## ASSIGNMENT 1
In the Muse concert review, which song was the band starting right as the center section of each building dropped?
## ASSIGNMENT 2
Using the Muse concert review, explain why the writer suspected the band of lip-synching.
## ASSIGNMENT 3
According to the Muse concert review, Bellamy played "The Star-Spangled Banner" on his guitar as a tribute. List everything the tribute honored.

When the lights finally went down, the energy level in the arena jumped about 300%. Then the individual windows on each skycraper began to light up, and I realized the "skycrapers" were not curtains at all, but LED screens. Once every window was lit, people began to climb to the top of each skycraper. Once they reached the top, they fell down and hit the people below them. Once they all hit the bottom, the darkened center section of each building dropped, revealing Muse right as they kicked into "Uprising."
I know, my description doesn't do the opening justice. If you'd like, you can view a phone-made movie of it here. Needless to say, once the band started, it felt like a bomb had gone off. It was just the start of a ride that would last the next two hours without letting up on the gas.
Besides the awesome lights and lasers promised by the sheet of paper on the outside of the E-Center, there was one other very important thing I noticed immediately about the performance. They (vocalist Matthew Bellamy in particular) sounded exactly the same live as they do on their recordings. They were so good, I thought they had to be lip-synching. They weren't. It was incredible. And even after all the shows they've been doing for the past few months, Bellamy's voice was as strong at the end of the show as he was at the beginning. I didn't know that was possible.
After "Uprising," things relaxed a bit with "Resistance" and "New Born." Bellamy then paid tribute to Woodstock, Jimi Hendrix, and America by playing a rendition of "The Star-Spangled Banner" on his guitar, which launched right into the smash-hit "Supermassive Black Hole." We had laughed about this song on our way into the concert. We figured that it would be accompanied by lots of high-pitched screams and shouts of "Edward!"
However, when it started, I forgot all about Twilight. It was like a second wind for the concert. Pretty soon, my whole family jumped up and started dancing, and the people behind us joined in. "Supermassive" transitioned smoothly (and wisely) into "Hysteria," another huge hit and one of my personal favorites.
The concert slowed again after that, at least until the band played the old standards "Time is Running Out" and "Plug in Baby." After the latter, the band said goodnight, and walked off the stage. Though it was my first concert, I knew there would be an encore, and that it would probably be a well-known song. My hope was that it would be "Knights of Cydonia," my all-time favroite. So I was disappointed when they came back on stage and played the "Exogenesis Symphony, Part I," followed by "Stockholm Syndrome." By this time, I was really worried that "Knights" was going to be skipped. It would have been devastating.

## RECORDS SHOWN
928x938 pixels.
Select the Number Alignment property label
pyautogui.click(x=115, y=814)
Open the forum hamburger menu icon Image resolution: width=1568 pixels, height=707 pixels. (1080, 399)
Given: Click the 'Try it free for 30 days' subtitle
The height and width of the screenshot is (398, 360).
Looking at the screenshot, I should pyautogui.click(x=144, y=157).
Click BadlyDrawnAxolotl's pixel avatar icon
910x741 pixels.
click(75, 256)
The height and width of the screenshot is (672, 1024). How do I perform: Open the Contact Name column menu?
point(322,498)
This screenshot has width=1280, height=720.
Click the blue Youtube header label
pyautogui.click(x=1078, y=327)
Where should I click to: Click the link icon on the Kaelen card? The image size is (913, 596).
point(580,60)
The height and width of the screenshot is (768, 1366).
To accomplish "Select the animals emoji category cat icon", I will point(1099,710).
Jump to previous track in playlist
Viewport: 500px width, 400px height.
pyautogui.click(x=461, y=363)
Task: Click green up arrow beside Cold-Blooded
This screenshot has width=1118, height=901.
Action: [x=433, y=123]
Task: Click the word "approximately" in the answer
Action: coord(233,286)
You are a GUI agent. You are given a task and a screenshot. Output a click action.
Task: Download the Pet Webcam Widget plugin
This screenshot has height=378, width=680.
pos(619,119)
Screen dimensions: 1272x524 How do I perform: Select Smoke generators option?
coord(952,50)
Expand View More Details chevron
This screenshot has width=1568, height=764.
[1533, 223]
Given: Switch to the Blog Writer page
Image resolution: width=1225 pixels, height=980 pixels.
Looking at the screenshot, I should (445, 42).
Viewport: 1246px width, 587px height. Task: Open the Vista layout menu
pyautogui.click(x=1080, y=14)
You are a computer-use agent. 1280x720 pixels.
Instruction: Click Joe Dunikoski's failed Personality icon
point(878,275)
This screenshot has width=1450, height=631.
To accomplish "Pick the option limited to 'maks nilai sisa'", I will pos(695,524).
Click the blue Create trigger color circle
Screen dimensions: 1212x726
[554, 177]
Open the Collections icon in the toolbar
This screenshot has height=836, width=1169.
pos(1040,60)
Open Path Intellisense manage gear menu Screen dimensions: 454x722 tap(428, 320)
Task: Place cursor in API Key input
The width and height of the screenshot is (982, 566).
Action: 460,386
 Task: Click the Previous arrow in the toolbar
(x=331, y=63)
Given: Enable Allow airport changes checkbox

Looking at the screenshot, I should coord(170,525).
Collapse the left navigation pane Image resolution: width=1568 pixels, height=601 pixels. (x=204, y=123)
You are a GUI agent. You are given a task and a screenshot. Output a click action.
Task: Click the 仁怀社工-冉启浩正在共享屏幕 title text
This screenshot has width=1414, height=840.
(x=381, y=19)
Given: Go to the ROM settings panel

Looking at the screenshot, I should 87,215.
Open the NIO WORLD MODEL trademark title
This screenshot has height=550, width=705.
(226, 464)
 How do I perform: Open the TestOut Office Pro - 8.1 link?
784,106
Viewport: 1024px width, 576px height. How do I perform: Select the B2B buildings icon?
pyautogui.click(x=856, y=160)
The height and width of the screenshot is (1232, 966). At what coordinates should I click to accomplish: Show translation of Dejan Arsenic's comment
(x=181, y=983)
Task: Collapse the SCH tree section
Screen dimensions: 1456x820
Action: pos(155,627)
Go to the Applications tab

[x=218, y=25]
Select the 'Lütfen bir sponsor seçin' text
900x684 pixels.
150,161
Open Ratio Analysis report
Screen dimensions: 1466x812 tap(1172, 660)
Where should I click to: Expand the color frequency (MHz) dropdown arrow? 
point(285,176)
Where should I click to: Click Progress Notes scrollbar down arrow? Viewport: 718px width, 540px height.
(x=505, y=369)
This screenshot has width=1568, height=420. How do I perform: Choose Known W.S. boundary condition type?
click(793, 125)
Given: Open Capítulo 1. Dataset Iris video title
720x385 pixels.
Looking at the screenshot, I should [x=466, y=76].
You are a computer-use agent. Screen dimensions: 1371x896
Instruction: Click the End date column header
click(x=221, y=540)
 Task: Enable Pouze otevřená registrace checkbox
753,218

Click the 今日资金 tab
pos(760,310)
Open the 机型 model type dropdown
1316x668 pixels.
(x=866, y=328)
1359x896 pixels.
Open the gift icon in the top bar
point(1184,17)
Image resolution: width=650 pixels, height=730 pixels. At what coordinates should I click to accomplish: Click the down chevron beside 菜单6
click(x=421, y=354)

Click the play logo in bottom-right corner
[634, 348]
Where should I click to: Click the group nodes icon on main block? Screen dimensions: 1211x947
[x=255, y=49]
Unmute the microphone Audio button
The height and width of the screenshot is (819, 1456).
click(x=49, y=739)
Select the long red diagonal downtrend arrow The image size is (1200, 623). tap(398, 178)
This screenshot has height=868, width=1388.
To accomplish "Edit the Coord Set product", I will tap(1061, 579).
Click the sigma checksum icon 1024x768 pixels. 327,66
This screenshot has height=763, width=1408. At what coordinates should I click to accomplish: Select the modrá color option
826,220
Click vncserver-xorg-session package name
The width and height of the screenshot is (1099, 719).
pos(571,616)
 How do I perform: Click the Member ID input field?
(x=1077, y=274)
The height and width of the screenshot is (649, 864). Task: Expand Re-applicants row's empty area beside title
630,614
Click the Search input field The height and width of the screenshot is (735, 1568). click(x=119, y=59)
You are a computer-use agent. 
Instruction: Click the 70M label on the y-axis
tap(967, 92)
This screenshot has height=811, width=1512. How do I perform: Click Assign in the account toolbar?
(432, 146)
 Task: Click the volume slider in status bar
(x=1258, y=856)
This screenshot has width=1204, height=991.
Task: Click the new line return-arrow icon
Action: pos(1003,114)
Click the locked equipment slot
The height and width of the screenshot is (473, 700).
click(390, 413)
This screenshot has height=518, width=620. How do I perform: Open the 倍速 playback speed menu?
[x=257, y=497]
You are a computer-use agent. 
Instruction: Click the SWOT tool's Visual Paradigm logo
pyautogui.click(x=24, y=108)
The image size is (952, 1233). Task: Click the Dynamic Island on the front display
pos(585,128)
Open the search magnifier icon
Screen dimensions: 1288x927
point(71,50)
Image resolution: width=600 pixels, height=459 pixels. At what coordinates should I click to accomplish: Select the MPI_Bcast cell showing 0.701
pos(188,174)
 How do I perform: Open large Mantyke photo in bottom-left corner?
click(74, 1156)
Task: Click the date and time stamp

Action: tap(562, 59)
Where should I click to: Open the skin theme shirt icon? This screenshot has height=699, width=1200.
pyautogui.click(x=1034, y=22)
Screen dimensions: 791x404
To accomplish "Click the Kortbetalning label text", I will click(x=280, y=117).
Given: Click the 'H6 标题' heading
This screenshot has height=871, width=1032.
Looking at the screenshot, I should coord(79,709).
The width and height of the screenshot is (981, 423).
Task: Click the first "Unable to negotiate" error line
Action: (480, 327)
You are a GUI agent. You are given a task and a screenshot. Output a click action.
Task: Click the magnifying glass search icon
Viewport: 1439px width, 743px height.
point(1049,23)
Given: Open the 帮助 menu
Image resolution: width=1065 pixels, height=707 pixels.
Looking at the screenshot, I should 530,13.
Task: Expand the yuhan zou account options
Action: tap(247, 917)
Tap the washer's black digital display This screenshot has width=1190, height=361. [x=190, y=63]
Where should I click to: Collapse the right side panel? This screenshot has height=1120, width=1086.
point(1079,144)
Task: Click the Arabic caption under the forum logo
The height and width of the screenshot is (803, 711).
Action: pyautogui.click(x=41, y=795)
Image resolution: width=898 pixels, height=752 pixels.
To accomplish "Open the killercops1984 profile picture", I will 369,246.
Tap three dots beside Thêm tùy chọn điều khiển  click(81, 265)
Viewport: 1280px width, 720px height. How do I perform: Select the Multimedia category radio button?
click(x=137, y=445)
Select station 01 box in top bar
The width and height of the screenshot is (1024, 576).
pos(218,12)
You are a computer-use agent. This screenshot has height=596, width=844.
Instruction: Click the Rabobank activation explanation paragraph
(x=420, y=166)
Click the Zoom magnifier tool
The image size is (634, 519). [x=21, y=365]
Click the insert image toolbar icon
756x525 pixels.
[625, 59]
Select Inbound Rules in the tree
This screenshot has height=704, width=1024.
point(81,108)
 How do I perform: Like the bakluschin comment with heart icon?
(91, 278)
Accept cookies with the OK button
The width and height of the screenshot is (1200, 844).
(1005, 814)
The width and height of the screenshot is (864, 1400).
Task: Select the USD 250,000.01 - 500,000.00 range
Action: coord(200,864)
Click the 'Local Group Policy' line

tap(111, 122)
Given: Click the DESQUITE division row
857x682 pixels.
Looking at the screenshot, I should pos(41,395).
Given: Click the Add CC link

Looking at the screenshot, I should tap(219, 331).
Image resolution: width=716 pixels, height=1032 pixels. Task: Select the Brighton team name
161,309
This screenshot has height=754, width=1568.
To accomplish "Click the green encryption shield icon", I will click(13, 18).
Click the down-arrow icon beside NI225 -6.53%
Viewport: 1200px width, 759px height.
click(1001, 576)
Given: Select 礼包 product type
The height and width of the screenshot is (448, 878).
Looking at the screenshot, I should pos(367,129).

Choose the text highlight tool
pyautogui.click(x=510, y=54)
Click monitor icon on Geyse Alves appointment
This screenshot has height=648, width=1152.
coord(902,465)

## RESULT 1
"Uprising."

## RESULT 2
The band, especially vocalist Matthew Bellamy, sounded exactly the same live as on their recordings. They were so good that the writer thought they had to be lip-synching, though they weren't.

## RESULT 3
Woodstock, Jimi Hendrix, America